Even Zsa Zsa’s commercial career is in a slump. During the ruckus, “Wheel of Fortune” hired her to do a TV ad which showed her hurrying home in her Rolls to watch Pat and Vanna and then getting arrested by a beefy Beverly Hills policeman. But insiders say she didn’t think she was paid enough for it. And, so far, she’s not pitching other products.
Meanwhile, Gabor’s publicist Phil Paladino maintains that, since the trial, sales have “gone down” of the two products bearing Gabor’s name: Zsa Zsa face cream and the Zsa Zsa Diamond, a $39 cubic zirconia.

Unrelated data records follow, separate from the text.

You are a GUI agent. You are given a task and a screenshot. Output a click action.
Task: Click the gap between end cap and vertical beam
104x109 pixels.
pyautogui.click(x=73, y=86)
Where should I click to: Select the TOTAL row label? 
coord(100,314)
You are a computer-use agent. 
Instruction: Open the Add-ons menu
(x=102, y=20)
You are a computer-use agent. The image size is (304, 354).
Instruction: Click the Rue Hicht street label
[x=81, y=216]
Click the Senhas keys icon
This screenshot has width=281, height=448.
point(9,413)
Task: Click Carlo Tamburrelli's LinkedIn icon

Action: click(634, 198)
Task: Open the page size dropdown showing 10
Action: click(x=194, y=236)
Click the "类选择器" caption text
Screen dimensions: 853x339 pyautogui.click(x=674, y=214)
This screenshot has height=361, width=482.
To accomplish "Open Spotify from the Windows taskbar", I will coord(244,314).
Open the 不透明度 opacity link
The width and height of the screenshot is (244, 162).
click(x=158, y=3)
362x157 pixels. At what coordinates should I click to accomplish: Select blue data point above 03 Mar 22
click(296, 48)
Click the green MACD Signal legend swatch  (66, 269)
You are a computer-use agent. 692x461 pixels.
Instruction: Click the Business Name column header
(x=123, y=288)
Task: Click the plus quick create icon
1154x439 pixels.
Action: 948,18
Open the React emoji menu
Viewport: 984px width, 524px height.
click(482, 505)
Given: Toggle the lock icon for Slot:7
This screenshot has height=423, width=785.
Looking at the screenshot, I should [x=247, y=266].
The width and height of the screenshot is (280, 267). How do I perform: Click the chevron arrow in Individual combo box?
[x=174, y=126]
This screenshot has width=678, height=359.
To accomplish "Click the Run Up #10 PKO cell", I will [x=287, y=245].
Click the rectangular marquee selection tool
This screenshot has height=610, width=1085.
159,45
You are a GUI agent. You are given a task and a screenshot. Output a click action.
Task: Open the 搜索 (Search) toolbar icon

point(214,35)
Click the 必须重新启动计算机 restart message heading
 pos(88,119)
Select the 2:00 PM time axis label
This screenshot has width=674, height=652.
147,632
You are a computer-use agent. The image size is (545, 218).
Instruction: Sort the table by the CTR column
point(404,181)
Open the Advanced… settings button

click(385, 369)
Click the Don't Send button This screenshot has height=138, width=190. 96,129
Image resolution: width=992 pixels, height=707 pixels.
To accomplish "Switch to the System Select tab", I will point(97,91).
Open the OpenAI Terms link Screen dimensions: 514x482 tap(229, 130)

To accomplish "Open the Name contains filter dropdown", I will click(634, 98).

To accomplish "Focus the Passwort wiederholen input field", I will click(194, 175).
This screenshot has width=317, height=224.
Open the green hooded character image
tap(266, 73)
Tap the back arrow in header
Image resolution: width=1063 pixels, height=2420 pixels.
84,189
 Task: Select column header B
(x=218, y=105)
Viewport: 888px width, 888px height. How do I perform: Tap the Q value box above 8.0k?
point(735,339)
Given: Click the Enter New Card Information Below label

Nor has she been able to unload her Bel-Air house, which has been for sale off and on for at least a decade. (One year, Beverly Hills super-realtor Mike Silverman tied a big red ribbon around it as a publicity gimmick during Christmas.) And though Platinum Triangle real estate prices usually operate on the premise that the bigger the star, the more valuable his or her mansion, Silverman says the price of Zsa Zsa’s home is the same as it was before the trial: $15 million.
“The fact that the Reagans moved into the neighborhood had more to do with the home’s value than Zsa Zsa’s trial,” Silverman laughs.
Given all this, did Gabor lose more in the trial than just the verdict?
“The woman doesn’t need money,” sniffs her publicist. “You and I should have her money.”
Perhaps, but she did lose something very precious: about a decade, actually. Poor Zsa Zsa can’t lie about her age anymore now that a school chum has come forward with her real birth date.
So what if everyone knows Zsa Zsa better because of the trial. Everyone also knows she’s 72.